◆ Text provided:
• • •

Wells are temporarily abandoned according to future utility and regulatory requirements. In a temporarily abandoned well, the producing formation is isolated with plugs and the casing is plugged below the mudline and capped above the mud line. Temporarily abandoned wells may be completed if the well was waiting on evaluation or an investment decision, or will be side tracked at a later date. Temporarily abandoned operations are often performed when sands are no longer productive.

Wells in temporarily abandoned status become permanently abandoned when all cement plugs have been placed and tested as per regulatory requirements or approved departures, and all casing string cut to a minimum 15 ft (4.6 m) below the mudline as per regulatory requirements or approved departure. If plugging and isolation activities were previously performed, then taking a well to permanently abandoned status will only involve cutting casing strings and pulling operations at shallow depth. Operators cut and remove casing 15 ft below the mudline shortly before the platform is removed.

Quantitative risk assessment

Failure mechanisms.Well abandonment failures arise from many possible factors due to mechanical causes, such as the failure of the cement or the cement bond to the pipe, or geologic factors, such as subsidence and compaction. Other factors also play a role in abandonment failure, but because failures are difficult to diagnose and likely impacted by multiple factors, root cause analysis is usually speculative.

One of the problems with old wells is the lack of documentation. Well designs are often modified by workovers if repurposed during its life, and if the new design is not documented, the P&A procedure will have to adapt to these changes on-site which increases the uncertainty and complexity of operations. Poorly maintained wellbores can add obstructions and limit access to sections of the well. Older completion methods may present greater well integrity issues due to mechanical causes or corrosion.

• • •

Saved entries
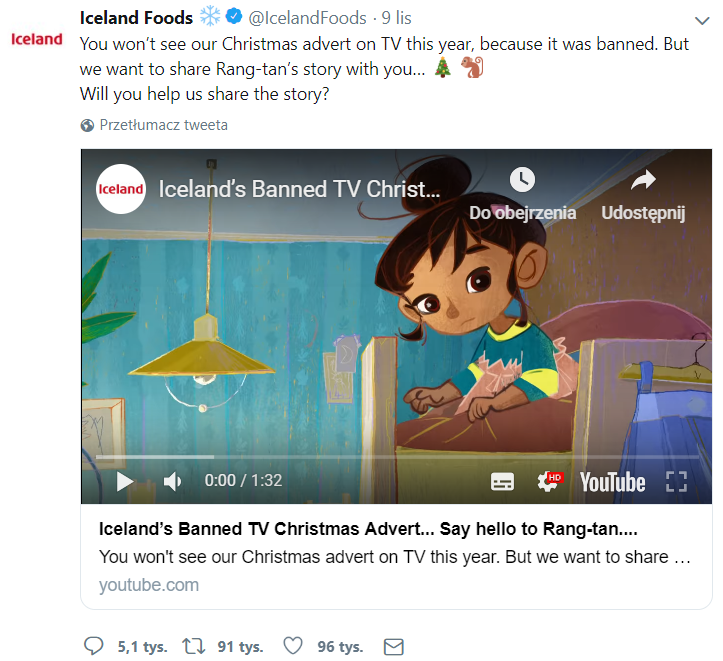The height and width of the screenshot is (661, 723).
Task: Open Iceland Foods profile name
Action: tap(136, 17)
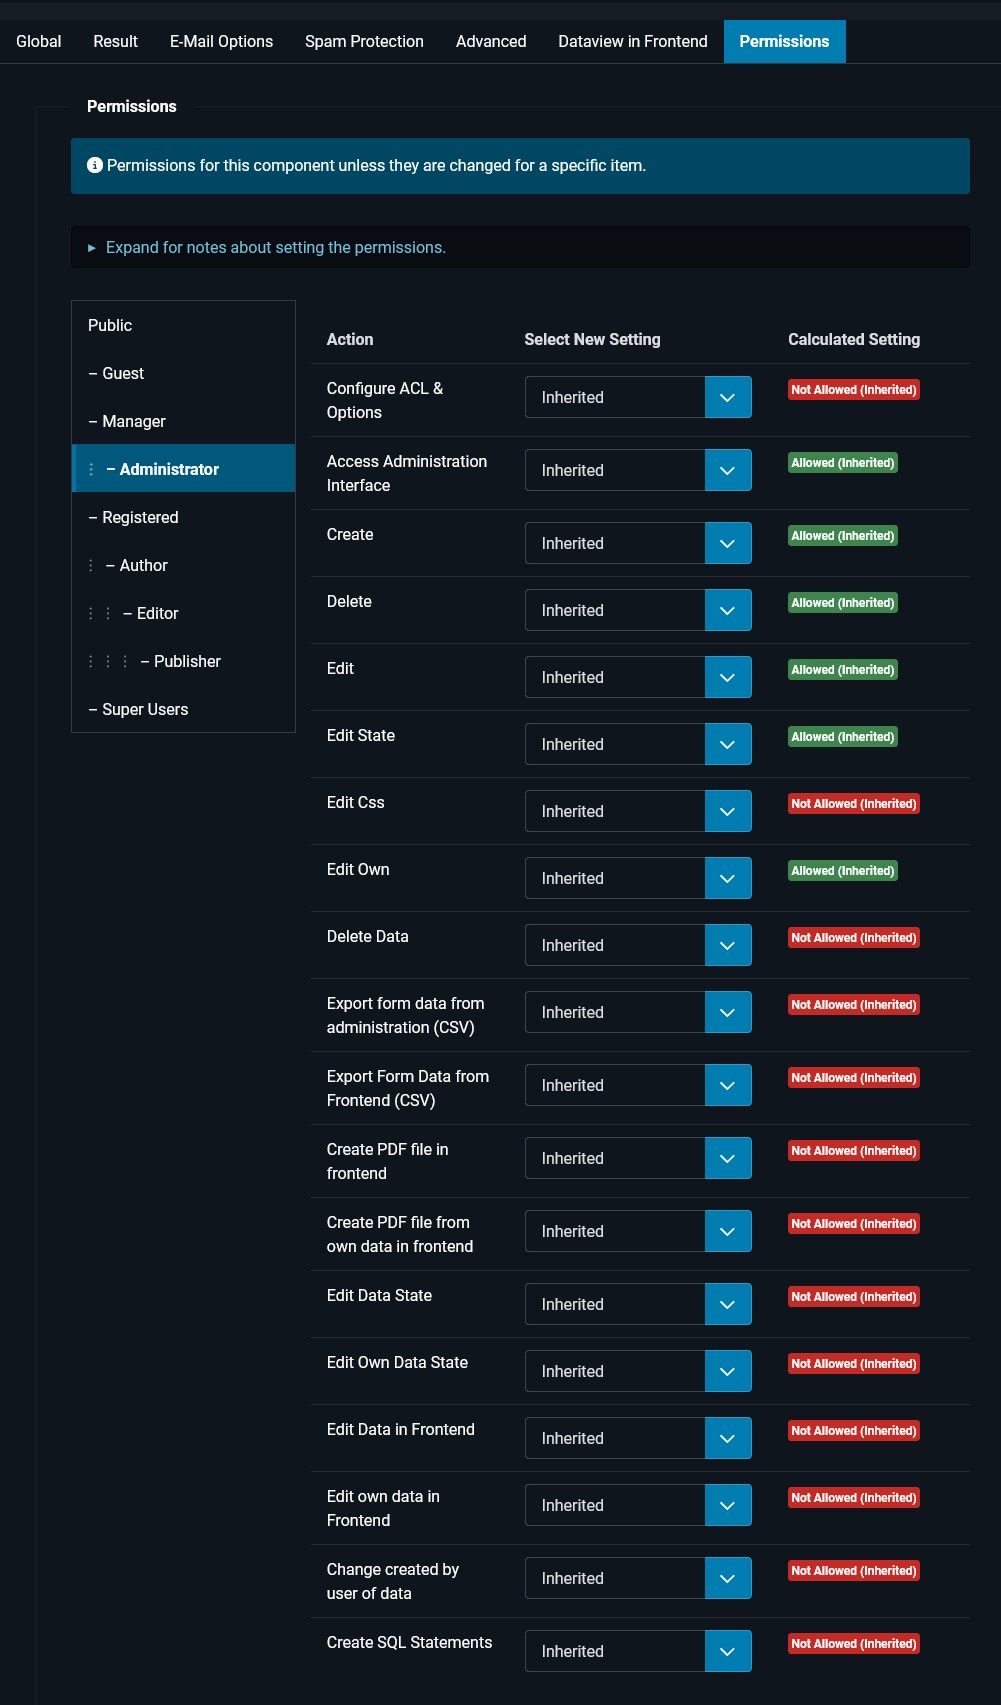The image size is (1001, 1705).
Task: Click the info icon in the permissions banner
Action: [x=95, y=165]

• • •

◆ Work order A: In the well abandonment text, what is the minimum depth below the mudline to which all casing strings must be cut for a well to become permanently abandoned?
◆ Work order B: Reproduce the part of the well abandonment text that begins with the words "Wells are temporarily" and ends with "no longer productive.".

◆ Result A: A minimum of 15 ft (4.6 m) below the mudline.

◆ Result B:
Wells are temporarily abandoned according to future utility and regulatory requirements. In a temporarily abandoned well, the producing formation is isolated with plugs and the casing is plugged below the mudline and capped above the mud line. Temporarily abandoned wells may be completed if the well was waiting on evaluation or an investment decision, or will be side tracked at a later date. Temporarily abandoned operations are often performed when sands are no longer productive.